Finalmente, davanti all’ostinato rifiuto di Nino, ella si servì dell’arma che più le faceva male, e se ne valse per trafiggersi il cuore.
— Nancy! — sussurrò. — Pensa a Nancy! Forse sarai ancora in tempo a salvarla dalle braccia di quel mascalzone!

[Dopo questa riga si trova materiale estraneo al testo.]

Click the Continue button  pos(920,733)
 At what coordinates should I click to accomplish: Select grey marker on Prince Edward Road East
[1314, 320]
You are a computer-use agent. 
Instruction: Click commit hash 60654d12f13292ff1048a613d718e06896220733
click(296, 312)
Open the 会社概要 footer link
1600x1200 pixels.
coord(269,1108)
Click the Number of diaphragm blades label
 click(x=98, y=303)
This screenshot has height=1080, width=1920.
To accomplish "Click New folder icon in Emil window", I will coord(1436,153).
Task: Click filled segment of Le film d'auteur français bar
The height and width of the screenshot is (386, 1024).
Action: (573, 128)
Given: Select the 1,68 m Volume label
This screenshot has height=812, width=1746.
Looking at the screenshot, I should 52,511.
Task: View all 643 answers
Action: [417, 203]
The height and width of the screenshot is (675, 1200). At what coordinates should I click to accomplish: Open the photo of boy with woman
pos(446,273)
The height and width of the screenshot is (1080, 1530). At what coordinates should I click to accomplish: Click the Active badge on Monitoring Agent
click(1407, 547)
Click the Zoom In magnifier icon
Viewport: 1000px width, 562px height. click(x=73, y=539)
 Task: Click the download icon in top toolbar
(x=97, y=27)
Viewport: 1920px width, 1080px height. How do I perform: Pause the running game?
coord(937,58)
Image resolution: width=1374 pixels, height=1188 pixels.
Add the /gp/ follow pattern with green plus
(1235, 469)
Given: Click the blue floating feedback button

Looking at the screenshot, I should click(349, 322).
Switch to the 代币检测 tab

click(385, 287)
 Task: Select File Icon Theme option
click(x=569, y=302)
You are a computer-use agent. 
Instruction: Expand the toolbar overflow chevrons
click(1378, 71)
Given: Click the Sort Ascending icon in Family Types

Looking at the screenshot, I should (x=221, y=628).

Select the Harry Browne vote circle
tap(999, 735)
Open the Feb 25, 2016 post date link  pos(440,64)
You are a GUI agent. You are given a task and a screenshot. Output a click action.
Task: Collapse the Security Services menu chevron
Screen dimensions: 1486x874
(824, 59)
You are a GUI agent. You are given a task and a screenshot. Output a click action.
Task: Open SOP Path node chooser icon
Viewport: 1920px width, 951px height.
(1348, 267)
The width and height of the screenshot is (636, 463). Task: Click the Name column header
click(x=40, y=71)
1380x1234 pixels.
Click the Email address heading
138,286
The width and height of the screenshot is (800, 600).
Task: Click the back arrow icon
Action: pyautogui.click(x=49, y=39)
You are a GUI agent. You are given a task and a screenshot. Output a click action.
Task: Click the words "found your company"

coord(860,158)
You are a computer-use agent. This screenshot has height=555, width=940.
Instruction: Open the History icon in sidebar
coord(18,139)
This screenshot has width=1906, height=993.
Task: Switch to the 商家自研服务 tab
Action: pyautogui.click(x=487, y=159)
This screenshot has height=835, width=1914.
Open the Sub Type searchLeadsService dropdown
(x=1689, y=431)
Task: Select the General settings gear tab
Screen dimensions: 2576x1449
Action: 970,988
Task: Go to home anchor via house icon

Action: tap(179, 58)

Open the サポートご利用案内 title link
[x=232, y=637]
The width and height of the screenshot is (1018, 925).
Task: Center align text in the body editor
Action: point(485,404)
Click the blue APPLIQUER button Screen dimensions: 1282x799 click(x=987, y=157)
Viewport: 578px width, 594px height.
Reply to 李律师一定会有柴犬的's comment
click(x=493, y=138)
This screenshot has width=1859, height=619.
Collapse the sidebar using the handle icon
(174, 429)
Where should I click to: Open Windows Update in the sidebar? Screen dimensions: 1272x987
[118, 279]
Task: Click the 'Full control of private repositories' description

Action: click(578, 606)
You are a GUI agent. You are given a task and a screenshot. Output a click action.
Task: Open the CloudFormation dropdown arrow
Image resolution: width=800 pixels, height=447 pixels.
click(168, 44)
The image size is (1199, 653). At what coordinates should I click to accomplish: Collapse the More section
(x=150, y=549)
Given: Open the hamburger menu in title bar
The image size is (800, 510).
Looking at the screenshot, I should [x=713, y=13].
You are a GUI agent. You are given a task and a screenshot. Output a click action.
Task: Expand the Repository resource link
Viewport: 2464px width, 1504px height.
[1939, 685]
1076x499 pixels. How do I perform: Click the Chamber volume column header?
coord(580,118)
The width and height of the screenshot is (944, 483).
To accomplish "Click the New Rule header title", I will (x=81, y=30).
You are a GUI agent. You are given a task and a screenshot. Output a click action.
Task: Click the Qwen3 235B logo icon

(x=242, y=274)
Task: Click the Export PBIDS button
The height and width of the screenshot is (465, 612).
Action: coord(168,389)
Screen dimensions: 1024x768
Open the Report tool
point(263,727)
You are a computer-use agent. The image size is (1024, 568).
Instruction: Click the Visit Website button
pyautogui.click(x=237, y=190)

Nino trasalì. Il sangue gli montò agli occhi. Poi guardò quella pallida faccia straziata da cui l’acqua calda e le lagrime avevano lavato ogni traccia di volgarità; e perchè era uomo, e perciò ingenuamente crudele, non discusse, non rifiutò, non pensò neppure ad aspettare un’altra corsa; ma disse candido e spietato:
— Hai ragione, sei un angelo! sii mille volte benedetta!
... Nunziata uscì sul balcone e seguì cogli occhi la carrozza che si allontanava rapida nella notte. A un punto parve rallentare, poi girò, sparve.
Con essa sparve la luce nella vita di Nunziata Villari.
Giovinezza, amore, speranza, desiderio — tutti i lumi della ribalta il Destino li spense; e la lasciò nel buio.